Scientists have developed a cocktail of drugs that can repair potentially fatal tissue damage suffered during heart attacks, according to research published today.
Tests in rats show that an injection of two drugs can encourage heart tissues to regenerate themselves after an attack, by regrowing healthy muscle cells and new blood vessels. American researchers based at Children's hospital Boston are conducting further tests to see if the treatment is effective when the drugs are administered many hours after a heart attack, but believe they will ultimately be tested in humans.

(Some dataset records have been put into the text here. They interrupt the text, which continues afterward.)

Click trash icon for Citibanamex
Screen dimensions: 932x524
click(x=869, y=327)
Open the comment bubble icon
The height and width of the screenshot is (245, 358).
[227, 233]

About 180,000 people in the UK are admitted to hospital each year with heart attacks caused by clots in coronary arteries. Most occur in people over 50 and they are three times more common in men than women. Heart attacks cause tissue to die by starving it of oxygen. Even if a patient is treated quickly to remove a blood clot in an artery, the damage to heart muscle tissues may be so severe that the heart is scarred and becomes too weak to pump blood around the body.
Felix Engel and Mark Keating used injections of two chemicals to try to prevent damage during simulated heart attacks in rats. The first chemical overcomes a natural process that stops heart muscle cells from growing and dividing. The second encouraged blood vessels to regrow.
In tests on 120 rats, the scientists found that the injections prevented scar formation after heart attacks, and instead encouraged blood vessels and healthy new heart cells to grow. Scarring was reduced by up to 50%, they report in the Proceedings of the National Academy of Sciences.
Cardiograms of the rats three months after treatment showed that the hearts of those given both drugs were pumping almost as well as those of healthy rats. Rats injected with only one of the chemicals showed only a temporary improvement.
"If you have a blood clot and you don't get to hospital quick enough to have it dissolved, the heart muscle tissue will start to die within one to two hours, and if enough dies, the heart will be too weak and it will be fatal. But if you survive you can still suffer arrhythmias which can be fatal later," said Dr Engel. "If we can use this to prevent damage to the heart in humans, people will be more likely to survive." The treatment follows previous research which has identified two animals which are capable of regrowing damaged heart tissue. Zebra fish and newts are both able to recover from severe heart damage, regrowing fresh heart muscle tissue within a few months.
In the study, the scientists injected rats immediately after inducing heart attacks by constricting a coronary artery. "The next question is how long after the heart attack is this still useful," said Dr Engel.